Most centres spend 15+ hours a week on admin for 30 students. Here is what is normal, what is excessive, and where the time actually goes.
Running a tuition centre should not consume your whole day. But for most owners we speak to, it does — and it has done for so long that it has started to feel normal. This is worth questioning.
Where the time actually goes
Most of the admin time in a tuition centre is not doing the admin. It is chasing people so the admin can happen. Here is what a typical day looks like for a 30-student centre with two teachers:
- Morning: check if yesterday's registers were submitted. One hasn't been. Message the teacher. Wait.
- Midday: a parent messages asking what their balance is. You cross-reference the payments spreadsheet and reply 20 minutes later.

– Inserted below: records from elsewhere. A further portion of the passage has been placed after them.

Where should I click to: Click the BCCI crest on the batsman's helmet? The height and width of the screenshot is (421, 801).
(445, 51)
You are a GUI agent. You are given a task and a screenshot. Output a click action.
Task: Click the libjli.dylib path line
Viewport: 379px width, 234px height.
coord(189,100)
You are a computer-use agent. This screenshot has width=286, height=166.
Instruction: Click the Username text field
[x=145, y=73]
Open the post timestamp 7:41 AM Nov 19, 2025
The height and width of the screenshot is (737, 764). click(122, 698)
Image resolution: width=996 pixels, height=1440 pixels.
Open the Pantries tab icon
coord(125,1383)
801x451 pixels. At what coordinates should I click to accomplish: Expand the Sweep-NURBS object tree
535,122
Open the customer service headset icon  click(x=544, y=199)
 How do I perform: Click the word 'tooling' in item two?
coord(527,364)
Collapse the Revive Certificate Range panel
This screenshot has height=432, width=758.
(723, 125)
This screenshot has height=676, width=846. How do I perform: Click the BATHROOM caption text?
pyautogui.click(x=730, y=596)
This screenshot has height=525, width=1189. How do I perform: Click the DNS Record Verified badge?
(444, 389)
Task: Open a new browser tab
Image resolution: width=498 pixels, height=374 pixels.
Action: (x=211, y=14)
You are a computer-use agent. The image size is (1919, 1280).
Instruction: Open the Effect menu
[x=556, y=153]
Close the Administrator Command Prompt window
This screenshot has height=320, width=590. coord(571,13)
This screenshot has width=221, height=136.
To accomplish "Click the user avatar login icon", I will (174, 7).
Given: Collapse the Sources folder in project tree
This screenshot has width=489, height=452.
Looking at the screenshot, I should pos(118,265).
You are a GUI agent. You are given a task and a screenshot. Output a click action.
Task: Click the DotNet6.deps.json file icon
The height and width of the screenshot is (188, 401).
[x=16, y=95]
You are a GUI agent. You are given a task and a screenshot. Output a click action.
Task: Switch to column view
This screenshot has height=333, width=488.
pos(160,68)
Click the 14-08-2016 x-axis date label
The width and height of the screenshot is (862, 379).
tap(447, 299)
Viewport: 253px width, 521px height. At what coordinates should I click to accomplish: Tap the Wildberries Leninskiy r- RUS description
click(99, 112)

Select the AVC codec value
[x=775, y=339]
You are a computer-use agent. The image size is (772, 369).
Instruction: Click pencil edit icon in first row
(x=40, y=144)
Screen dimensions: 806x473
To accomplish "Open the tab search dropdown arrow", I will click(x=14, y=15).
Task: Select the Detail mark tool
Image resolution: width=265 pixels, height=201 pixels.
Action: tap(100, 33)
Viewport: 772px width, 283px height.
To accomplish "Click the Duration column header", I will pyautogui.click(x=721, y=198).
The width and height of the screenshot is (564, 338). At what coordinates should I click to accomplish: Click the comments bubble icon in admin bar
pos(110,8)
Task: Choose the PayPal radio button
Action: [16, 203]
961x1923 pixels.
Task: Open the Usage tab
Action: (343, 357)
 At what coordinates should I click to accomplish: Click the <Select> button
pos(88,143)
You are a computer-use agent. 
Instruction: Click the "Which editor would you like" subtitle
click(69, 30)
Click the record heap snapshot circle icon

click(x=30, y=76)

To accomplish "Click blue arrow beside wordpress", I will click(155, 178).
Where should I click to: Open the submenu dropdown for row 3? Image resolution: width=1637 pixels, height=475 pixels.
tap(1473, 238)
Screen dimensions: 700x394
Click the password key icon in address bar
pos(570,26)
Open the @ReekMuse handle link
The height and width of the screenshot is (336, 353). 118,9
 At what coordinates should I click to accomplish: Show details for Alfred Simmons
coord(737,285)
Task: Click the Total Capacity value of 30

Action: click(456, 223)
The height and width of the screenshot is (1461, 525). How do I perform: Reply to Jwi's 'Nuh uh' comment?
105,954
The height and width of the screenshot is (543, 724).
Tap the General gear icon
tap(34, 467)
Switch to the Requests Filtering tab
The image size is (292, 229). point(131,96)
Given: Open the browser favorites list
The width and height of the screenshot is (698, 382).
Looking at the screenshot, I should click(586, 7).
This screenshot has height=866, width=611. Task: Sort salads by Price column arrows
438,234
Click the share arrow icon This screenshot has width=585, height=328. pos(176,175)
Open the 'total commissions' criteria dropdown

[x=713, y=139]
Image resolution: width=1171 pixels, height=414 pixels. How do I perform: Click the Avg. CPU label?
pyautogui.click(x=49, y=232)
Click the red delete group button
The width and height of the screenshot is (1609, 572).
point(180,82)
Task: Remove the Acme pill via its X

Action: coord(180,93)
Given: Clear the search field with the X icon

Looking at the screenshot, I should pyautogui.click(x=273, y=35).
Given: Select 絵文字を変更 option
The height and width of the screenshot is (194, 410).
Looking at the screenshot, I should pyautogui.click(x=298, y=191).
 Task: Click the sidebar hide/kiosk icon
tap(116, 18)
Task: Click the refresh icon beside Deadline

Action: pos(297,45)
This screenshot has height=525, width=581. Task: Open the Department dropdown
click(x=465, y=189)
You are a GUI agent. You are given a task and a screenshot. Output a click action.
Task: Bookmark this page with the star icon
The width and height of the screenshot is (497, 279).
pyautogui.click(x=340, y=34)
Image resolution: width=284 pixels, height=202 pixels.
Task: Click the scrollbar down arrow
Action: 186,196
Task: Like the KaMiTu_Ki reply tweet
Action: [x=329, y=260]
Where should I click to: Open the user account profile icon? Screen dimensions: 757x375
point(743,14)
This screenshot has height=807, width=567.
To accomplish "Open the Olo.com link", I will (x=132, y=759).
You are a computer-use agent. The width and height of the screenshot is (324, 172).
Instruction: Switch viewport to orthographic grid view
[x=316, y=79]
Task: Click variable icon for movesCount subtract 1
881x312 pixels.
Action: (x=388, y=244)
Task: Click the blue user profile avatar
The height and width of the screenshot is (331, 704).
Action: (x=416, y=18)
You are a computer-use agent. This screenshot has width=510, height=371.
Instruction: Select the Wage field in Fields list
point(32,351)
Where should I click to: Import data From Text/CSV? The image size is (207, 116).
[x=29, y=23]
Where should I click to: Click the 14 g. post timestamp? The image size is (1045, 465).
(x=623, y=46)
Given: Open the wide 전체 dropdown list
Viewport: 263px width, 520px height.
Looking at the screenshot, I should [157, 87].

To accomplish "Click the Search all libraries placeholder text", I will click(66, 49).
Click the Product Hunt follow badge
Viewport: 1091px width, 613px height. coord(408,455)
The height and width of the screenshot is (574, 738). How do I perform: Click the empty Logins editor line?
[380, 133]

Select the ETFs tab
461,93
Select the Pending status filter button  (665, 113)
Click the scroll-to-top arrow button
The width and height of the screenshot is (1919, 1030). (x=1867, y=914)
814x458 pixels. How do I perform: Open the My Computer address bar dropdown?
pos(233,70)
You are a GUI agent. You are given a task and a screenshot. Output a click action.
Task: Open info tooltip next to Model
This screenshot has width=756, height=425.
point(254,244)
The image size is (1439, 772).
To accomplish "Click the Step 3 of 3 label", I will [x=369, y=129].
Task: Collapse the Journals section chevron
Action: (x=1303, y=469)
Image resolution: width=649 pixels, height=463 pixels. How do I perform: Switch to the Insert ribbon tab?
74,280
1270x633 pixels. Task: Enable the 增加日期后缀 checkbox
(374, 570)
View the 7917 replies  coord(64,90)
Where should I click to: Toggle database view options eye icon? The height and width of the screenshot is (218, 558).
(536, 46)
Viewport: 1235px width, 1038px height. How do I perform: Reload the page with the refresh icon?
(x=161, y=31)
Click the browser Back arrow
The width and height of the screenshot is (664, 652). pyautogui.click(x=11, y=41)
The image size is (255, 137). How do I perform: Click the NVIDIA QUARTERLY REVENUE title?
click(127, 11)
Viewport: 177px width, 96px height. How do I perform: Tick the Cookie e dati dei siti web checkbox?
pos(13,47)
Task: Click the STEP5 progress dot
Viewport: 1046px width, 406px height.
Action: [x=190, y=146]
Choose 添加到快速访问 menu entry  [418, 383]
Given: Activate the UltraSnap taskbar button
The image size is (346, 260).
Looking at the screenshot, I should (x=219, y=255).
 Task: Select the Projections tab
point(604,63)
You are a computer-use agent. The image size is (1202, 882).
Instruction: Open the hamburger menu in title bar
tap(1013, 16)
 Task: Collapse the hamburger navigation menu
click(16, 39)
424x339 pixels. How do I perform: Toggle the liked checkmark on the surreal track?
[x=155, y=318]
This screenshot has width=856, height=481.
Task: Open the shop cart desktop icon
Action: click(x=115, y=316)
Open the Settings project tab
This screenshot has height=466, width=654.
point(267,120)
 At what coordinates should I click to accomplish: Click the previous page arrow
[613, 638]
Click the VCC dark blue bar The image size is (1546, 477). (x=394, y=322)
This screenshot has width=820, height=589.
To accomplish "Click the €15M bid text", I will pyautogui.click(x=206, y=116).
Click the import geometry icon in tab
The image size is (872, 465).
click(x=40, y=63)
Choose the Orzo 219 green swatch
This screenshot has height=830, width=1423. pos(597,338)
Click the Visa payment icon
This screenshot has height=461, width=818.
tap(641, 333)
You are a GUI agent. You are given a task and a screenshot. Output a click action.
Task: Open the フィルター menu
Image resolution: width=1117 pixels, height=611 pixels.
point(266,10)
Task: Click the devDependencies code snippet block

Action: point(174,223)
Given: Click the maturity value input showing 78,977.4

- After class: two students were absent. Neither absence was reported. You message the parents yourself.
- Evening: a new enquiry comes in. You manually add them to the spreadsheet and make a note to follow up.
That is a normal day. Not a bad day — a normal one. And it repeats, five or six days a week.
The honest time breakdown
For a centre running 30 students across four teachers, the weekly admin load typically looks like this:
- Attendance follow-up: 20–30 minutes daily (mostly chasing teachers for registers)
- Payment tracking and chasing: 1–2 hours per week
- Parent communication — balance queries, absence questions, general updates: 45 minutes daily
- Checking and reconciling registers after class days: 30 minutes
- Scheduling changes, new enrolments, withdrawals: 30 minutes daily on busy weeks
That is 15 to 18 hours per week on administration for a centre that should, by this stage, be running fairly smoothly.
At a conservative estimate of what your time is worth as a business owner — say £30–40 per hour — 15 hours of admin per week represents £450–600 in weekly opportunity cost. That is time not spent on teaching, growing the business, or doing anything that compounds.
What that time is actually costing you
Beyond the hours, there is the nature of the work. Reactive, fragmented, low-leverage tasks — the kind that leave you feeling busy at the end of the day without feeling like you have moved anything forward.
The problem is not that this work is hard. Chasing a register is not cognitively demanding. The problem is that it interrupts everything else, it cannot be batched efficiently, and it is impossible to delegate because the information required to do it lives in your head.
What a well-run centre looks like
A 50-student centre with three or four teachers, running efficiently, should take four to six hours per week of total admin time. That includes reviewing attendance summaries (not chasing registers), checking outstanding balances (not manually tracking payments), and handling occasional parent queries (not answering the same questions repeatedly).
The difference is not working harder. It is changing where information lives. When teachers mark registers directly in a system, when parents can see their own balance, when absences generate automatic alerts — you stop being the person who routes information and start being the person who acts on it.
The question worth asking
Before you look at any tool or process change, ask yourself: of the hours I spend on admin each week, how many are spent doing the admin versus chasing people so the admin can happen?
If the honest answer is "mostly chasing" — that is the problem to solve. The admin itself is straightforward. It is the manual coordination sitting in front of it that makes it expensive.